We presently do not know precisely the active volume of influence of the coplanar sensor capacitor. Measurements and electromagnetic simulations are in progress. However, we can assume this volume as a constant even in situ applications, at least for the necessary period of measurement, in the absence of soil volume changes due to any applied actions, including environmental loads.

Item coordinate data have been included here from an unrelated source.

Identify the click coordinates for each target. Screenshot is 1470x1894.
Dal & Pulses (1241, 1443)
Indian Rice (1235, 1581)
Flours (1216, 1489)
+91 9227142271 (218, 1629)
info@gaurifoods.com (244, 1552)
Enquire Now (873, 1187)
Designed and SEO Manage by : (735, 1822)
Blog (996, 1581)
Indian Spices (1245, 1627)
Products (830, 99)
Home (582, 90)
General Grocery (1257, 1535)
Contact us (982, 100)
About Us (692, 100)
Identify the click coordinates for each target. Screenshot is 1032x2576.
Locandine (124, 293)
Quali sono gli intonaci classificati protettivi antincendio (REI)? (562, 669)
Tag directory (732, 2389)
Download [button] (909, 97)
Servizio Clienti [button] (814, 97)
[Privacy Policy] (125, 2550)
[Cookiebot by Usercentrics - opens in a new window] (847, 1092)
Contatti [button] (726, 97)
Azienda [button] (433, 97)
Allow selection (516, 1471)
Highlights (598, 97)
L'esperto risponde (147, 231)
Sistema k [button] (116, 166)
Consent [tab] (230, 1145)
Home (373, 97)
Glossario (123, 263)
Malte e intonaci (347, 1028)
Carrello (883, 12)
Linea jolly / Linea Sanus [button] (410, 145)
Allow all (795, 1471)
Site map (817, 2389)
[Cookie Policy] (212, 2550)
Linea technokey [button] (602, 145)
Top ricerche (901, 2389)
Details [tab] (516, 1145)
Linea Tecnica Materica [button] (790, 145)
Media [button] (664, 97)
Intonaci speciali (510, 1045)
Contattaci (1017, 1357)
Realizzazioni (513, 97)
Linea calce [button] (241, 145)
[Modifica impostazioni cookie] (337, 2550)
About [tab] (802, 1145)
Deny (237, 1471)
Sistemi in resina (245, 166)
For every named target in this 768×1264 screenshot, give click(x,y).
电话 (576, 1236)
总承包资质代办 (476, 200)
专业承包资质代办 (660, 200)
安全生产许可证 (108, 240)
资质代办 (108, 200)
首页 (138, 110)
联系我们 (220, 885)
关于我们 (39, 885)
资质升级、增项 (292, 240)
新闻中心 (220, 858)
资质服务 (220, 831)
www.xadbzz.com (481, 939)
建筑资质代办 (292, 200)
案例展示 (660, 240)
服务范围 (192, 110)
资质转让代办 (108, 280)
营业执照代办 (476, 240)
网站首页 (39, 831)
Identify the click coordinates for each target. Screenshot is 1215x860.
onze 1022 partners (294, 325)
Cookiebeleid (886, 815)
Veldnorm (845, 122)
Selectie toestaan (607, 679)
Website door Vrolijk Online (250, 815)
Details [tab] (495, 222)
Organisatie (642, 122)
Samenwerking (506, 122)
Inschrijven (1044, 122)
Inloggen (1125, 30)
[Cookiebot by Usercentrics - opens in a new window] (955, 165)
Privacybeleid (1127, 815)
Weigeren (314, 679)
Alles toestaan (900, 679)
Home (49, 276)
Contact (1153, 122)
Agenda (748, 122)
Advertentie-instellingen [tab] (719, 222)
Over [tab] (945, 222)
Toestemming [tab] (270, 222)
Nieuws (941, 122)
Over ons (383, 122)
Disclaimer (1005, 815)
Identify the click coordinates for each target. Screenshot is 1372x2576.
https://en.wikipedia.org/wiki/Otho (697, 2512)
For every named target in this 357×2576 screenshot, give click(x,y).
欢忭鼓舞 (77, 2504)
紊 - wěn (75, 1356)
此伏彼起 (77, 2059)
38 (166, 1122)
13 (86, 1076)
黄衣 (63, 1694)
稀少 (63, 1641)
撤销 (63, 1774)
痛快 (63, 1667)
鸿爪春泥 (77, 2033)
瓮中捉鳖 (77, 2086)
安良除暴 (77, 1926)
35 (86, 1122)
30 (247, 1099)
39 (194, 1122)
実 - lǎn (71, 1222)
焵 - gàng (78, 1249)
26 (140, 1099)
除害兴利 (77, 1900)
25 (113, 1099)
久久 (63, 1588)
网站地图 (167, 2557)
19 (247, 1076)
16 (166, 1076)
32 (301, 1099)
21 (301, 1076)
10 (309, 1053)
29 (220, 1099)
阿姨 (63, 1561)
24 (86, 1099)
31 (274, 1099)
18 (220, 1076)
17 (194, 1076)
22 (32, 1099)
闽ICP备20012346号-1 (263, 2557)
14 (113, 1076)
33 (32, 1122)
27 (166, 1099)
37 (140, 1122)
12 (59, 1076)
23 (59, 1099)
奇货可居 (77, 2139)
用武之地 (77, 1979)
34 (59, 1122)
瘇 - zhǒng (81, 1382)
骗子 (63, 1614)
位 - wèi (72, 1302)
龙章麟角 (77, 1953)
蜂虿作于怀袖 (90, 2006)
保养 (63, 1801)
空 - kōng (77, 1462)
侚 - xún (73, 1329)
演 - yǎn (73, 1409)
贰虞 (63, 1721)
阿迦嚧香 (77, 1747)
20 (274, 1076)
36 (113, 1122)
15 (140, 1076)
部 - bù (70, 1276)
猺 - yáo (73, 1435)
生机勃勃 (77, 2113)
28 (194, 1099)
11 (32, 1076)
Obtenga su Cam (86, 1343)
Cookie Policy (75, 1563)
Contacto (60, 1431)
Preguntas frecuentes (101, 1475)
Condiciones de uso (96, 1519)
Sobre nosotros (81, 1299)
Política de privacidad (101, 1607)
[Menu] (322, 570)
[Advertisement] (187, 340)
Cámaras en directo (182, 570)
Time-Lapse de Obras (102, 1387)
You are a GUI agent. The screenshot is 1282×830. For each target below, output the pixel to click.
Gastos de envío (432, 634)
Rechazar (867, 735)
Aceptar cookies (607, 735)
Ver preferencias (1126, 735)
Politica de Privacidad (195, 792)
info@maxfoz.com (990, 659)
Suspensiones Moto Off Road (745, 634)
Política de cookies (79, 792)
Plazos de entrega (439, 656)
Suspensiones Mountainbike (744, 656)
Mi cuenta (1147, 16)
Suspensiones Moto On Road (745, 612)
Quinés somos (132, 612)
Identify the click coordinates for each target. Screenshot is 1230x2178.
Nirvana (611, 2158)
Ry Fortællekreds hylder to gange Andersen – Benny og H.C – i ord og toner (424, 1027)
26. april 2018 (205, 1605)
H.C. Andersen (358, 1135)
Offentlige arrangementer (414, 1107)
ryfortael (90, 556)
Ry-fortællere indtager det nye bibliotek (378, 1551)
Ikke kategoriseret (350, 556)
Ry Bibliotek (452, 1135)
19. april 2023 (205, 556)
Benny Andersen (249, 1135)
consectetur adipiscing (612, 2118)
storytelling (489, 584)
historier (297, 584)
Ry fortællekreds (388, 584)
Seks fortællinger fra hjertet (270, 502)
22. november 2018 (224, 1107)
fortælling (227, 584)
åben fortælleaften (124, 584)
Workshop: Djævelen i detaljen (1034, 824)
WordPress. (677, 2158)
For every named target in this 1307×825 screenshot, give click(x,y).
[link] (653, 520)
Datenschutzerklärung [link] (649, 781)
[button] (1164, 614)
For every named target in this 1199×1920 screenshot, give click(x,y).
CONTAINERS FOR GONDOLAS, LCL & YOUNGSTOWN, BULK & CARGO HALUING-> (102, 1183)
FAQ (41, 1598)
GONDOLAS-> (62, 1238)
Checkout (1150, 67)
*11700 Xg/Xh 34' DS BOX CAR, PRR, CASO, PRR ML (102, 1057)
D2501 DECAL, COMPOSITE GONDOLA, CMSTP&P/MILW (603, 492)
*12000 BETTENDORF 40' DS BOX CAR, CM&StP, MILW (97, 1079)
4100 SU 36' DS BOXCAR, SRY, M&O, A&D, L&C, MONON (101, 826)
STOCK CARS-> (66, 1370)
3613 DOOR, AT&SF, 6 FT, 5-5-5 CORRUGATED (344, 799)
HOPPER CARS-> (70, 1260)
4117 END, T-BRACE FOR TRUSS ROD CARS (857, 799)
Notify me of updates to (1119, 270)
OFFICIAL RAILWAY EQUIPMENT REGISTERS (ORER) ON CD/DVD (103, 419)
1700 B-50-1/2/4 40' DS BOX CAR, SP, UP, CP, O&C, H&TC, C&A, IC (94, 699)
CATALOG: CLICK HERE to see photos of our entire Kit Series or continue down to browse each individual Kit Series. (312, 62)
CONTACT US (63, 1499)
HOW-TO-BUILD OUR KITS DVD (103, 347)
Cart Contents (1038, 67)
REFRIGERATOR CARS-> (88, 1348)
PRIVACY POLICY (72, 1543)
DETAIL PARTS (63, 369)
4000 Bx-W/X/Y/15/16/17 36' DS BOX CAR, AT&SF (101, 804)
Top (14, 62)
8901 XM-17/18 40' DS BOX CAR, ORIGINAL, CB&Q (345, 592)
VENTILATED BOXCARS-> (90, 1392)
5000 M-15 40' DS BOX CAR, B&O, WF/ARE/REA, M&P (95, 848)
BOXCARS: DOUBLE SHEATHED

Results shown in Section 4.2 demonstrate that, at least for a well-defined type of soil, silica sand in this case, for a constant ${\gamma }_{dry}$ (see again Equation (2)), coplanar capacitive sensors yielded a reliable relationship between output voltage and gravimetric water content. In addition, for a given soil, viz. for a given value of ${\gamma }_{dry}$ again, due to Equation (3) our measurements could bring to a corresponding estimate of the volumetric water content. Of course, for different types of soil and for different values of the dry unit weight, a calibration is required.

6. Conclusions

The experimental and accurate determination of soil moisture or soil water content is a matter of great importance in different scientific fields. In this paper, a commercial “capacitive” soil moisture sensor typically housed in low-cost distributed nodes for IoT applications was experimentally characterized in order to get acquainted on how the sensor operates. A detailed analysis on the sensor’s electrical circuit was initially carried out. The sensor response with constant GWC using a varying sample volume was investigated. The obtained results indicated that sample preparation strongly influenced the capacitive sensor measurements; different levels of soil sample compaction induced significant relative differences of the sensor output voltage. For this reason, constant sample volume characterizations were carried out and a well-defined trend of the output voltage as a function of GWC was found, as shown in Equation (2). Even if the error bars are relatively wide, the constant volume concept helped us obtain reproducible results, with a positive influence on the accuracy of the measurement. Therefore, at least for a well-defined type of soil at constant volume, the coplanar capacitive sensors yielded a reliable relationship between output voltage and GWC. Although the experimental investigation is still in progress, the results obtained from this study appear to be promising. A possible use of such capacitive sensors for water content measurements in the field will be the object of further research.